- Died: 54 AH / 674 CE
- Occupations: Orator; Khatib (preacher / public speaker)
- Era: Late Jahiliyyah / Early Islamic period
- Known for: Extraordinary eloquence; model of Arabic oratory
- Title: Al-Khatib (the Orator)
- Parent: Zafar ibn Iyas ibn Wa'il (ancestral lineage)

= Sahban Wa'il =

Arabic literary figure and orator

Sahban ibn Zafar ibn Iyas ibn Wa'il (سحبان بن زفر بن إياس بن وائل) (died; 674) was an Arabic literary figure and an exceptional orator. He is sometimes mentioned as a standard of expressive skill in the combination of eloquence and literary style.

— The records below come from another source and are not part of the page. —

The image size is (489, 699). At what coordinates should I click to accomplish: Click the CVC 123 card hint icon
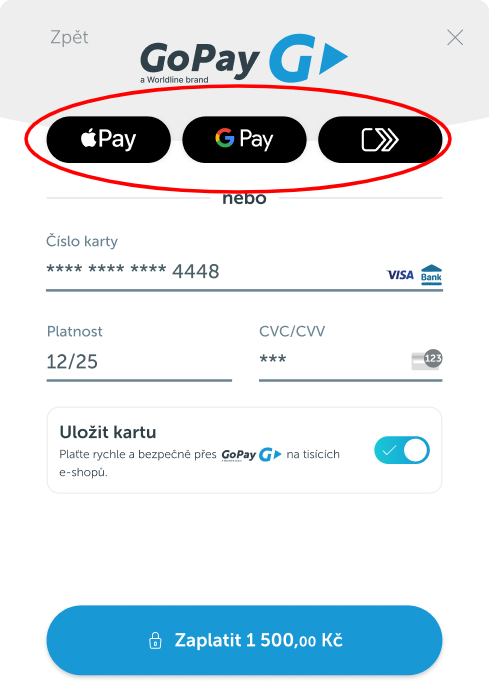(427, 360)
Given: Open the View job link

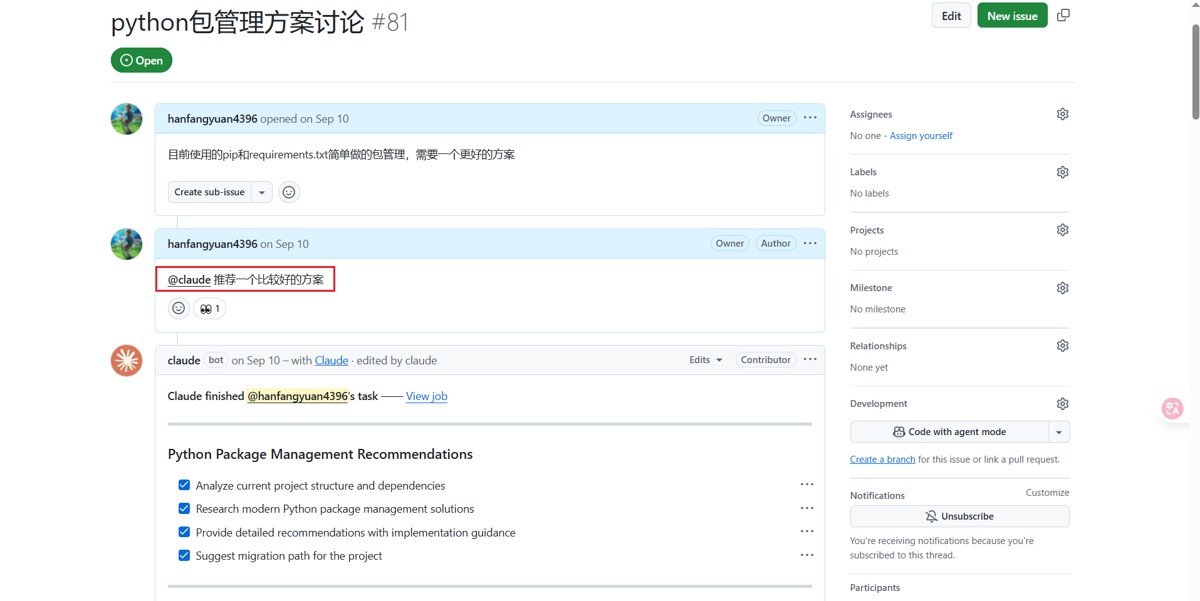Looking at the screenshot, I should coord(427,396).
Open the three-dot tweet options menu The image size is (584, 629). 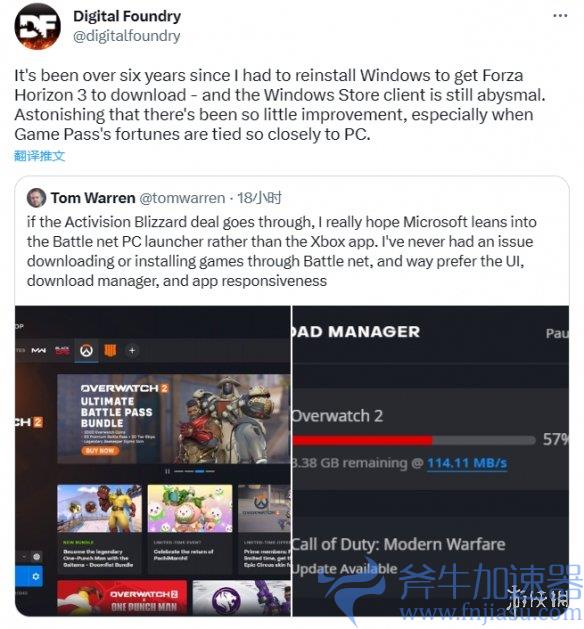coord(560,16)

==Life and historical context==
He belonged to the Bahila tribe (a branch of the Arab tribal confederations). The surname "Wa'il" is used as the name of a tribal ancestor (his "great-grandfather" in the genealogical tradition).

He is considered one of the Mukh'zaramin - that is, he lived during the Jahiliyyah (age of ignorance) and later converted to Islam, although sources indicate that he did not meet the Prophet Muhammad. And is said to have traveled (or been present) in the Levant (Syria) during the reign of Muawiyah ibn Abi Sufyan.

==Reputation and works==
Sahaban Wa'il is known in the later Arabic literary tradition as an exceptional orator. In classical sources, he is sometimes claimed to have never repeated a word, even when speaking for extended periods, and to have adapted similar meanings to new expressions.

==Death==
Wa'il is said to have died in 54 AH (≈ 674 CE) during the Umayyad Caliphate.

===Legacy and influence===
Sahaban Wa'il is often cited as a model of eloquence in Arabic rhetoric and literary discourse, especially in his alleged ability to reformulate similar ideas in fresh expression. In later Arabic literature, his name appears in works commenting on style and oratory, sometimes alongside other famous orators.

In Arabic conversation and idioms, it is often used against others: for example, in contrast to Baqil (a proverb of foolishness), one can say: "This is the age in which Baqil prevails and Sahaban wa'il declines," meaning that eloquence favors foolishness.